Cell Reports (Mar 2015)

KDEL Receptors Assist Dengue Virus Exit from the Endoplasmic Reticulum

  • Ming Yuan Li,
  • Marc Grandadam,
  • Kevin Kwok,
  • Thibault Lagache,
  • Yu Lam Siu,
  • Jing Shu Zhang,
  • Kouxiong Sayteng,
  • Mateusz Kudelko,
  • Cheng Feng Qin,
  • Jean-Christophe Olivo-Marin,
  • Roberto Bruzzone,
  • Pei Gang Wang

DOI
https://doi.org/10.1016/j.celrep.2015.02.021
Journal volume & issue
Vol. 10, no. 9
pp. 1496 – 1507

Abstract

Read online

Membrane receptors at the surface of target cells are key host factors for virion entry; however, it is unknown whether trafficking and secretion of progeny virus requires host intracellular receptors.

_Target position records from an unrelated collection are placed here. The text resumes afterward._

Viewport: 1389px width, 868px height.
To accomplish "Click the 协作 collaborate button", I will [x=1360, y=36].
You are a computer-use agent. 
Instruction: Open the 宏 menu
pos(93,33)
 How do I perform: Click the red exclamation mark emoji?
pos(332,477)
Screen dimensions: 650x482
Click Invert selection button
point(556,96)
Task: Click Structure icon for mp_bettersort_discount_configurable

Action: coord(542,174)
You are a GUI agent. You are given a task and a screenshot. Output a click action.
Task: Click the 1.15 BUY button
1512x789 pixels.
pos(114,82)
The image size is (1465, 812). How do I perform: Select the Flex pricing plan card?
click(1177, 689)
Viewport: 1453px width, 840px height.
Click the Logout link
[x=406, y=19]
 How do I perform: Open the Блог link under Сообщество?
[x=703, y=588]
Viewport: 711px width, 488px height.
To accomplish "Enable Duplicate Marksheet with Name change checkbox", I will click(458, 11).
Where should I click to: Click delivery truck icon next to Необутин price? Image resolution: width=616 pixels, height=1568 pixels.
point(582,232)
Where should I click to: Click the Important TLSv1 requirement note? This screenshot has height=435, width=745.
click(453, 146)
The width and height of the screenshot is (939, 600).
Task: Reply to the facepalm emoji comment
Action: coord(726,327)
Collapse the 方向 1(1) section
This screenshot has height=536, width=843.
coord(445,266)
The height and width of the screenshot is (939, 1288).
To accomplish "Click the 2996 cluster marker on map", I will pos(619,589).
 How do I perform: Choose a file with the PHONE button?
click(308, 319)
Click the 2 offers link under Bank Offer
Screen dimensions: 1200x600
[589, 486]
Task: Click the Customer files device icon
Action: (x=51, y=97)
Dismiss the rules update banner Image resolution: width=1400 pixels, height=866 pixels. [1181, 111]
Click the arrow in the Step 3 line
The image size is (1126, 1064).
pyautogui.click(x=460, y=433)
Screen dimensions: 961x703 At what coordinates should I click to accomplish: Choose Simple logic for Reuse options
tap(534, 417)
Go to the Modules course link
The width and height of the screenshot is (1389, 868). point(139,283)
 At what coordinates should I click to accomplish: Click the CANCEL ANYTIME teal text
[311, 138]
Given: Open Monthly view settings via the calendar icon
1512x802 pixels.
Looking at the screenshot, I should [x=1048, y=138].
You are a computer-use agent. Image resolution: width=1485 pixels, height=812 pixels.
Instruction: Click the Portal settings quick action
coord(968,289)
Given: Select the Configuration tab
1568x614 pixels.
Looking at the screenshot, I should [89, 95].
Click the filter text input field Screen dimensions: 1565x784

In this study, we demonstrate that dengue virus (DENV) interacts with KDEL receptors (KDELR), which cycle between the ER and Golgi apparatus, for vesicular transport from ER to Golgi. Depletion of KDELR by siRNA reduced egress of both DENV progeny and recombinant subviral particles (RSPs). Coimmunoprecipitation of KDELR with dengue structural protein prM required three positively charged residues at the N terminus, whose mutation disrupted protein interaction and inhibited RSP transport from the ER to the Golgi. Finally, siRNA depletion of class II Arfs, which results in KDELR accumulation in the Golgi, phenocopied results obtained with mutagenized prME and KDELR knockdown. Our results have uncovered a function for KDELR as an internal receptor involved in DENV trafficking.